About six months later-after tearing down most of the building to use as a parking lot and other renovations to the remaining structure-in October 1987 Sacred Heart Day Care Center opened its doors.

"We had 15 kids the first week with one head teacher and one aid," Sister Joel remembered. The center is now licensed for 80 children and is filled close to capacity. Besides full-time day care for younger children, the center also offers before- and after-school care for children attending Sacred Heart Grade School across the street, adding an average of 40 students in the afternoon.

Many of Sister Joel's former students have stayed in contact with her. "Every year I receive invitations to high school graduations from students who knew me from when they were three years old. One time a young man brought me a rosary from his trip to Rome."

Sister Joel is the only School Sister of Notre Dame in West Virginia, but she keeps in touch with other sisters of her order via phone and e-mail. "Each of us sisters who is still working has a prayer partner in our retirement homes in Mount Calvary and Elm Grove near Milwaukee," she explained. They pray for each other and keep one another informed. Sister Joel's prayer partner happens to be her former first grade teacher, Sister Mary Ernest. The love for reading books, instilled in those early years, has not waned either. "I don't watch TV," Sister Joel said. "Instead I read about five books a week."

Although Sister Joel has lived in small and large communities and had good superiors, she does not miss living in a religious community.

"Our training in the novitiate gave us the basic foundation, a security to go out into the world and to be responsible for our religious life living alone," she said.

Sister Joel enjoys close spiritual friendships with many in the parish and beyond. Since 1995 she has been serving on the board of directors for West Virginia University Hospitals where she holds the vice chair position. "We are 18 people from all over the state. I'm one of the few women on the board." She likes the opportunity to meet different people and to serve a larger community.
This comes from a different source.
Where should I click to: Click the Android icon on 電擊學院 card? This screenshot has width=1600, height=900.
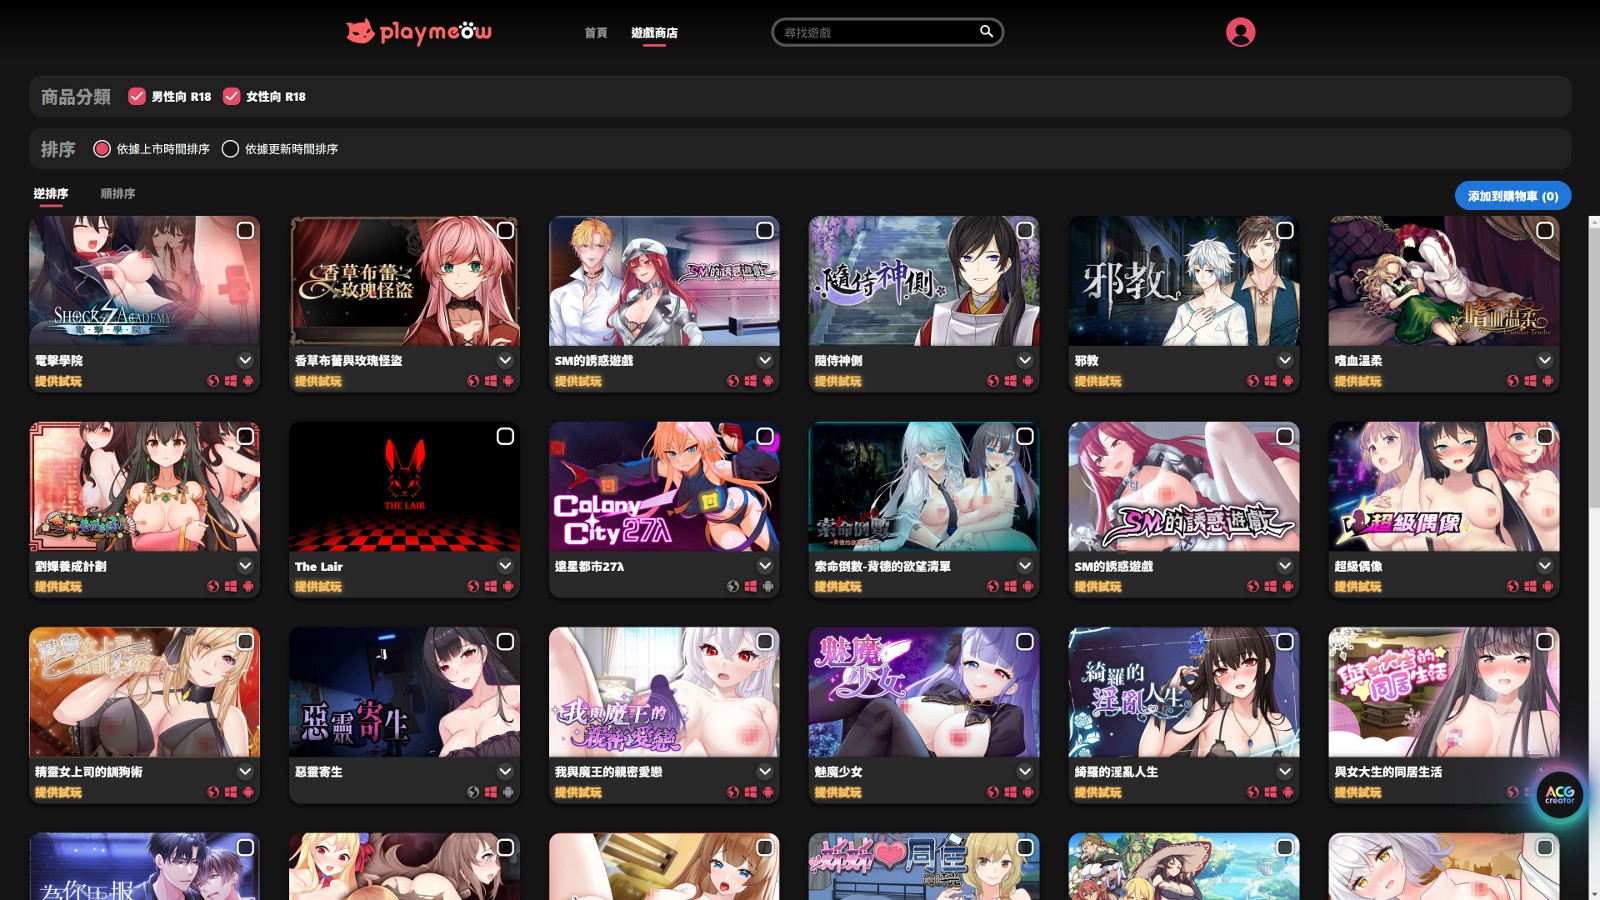coord(248,381)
A few years ago she also helped to start the Rosenbaum Family House for families of adult patients in WVU hospitals.

"It is similar to the Ronald McDonald houses for younger patients," she explained.

Sister Joel represents the hospitals' board of directors on the Rosenbaum Family House Board of Advisors and helps organize fund-raisers. "I've loved every job I had," Sister Joel summarized. "And I never changed my mind about being a religious sister." She loves Charleston and has no plans to retire. In fact, the Sacred Heart Day Care Center is looking into expanding its program to include children who are under three years old.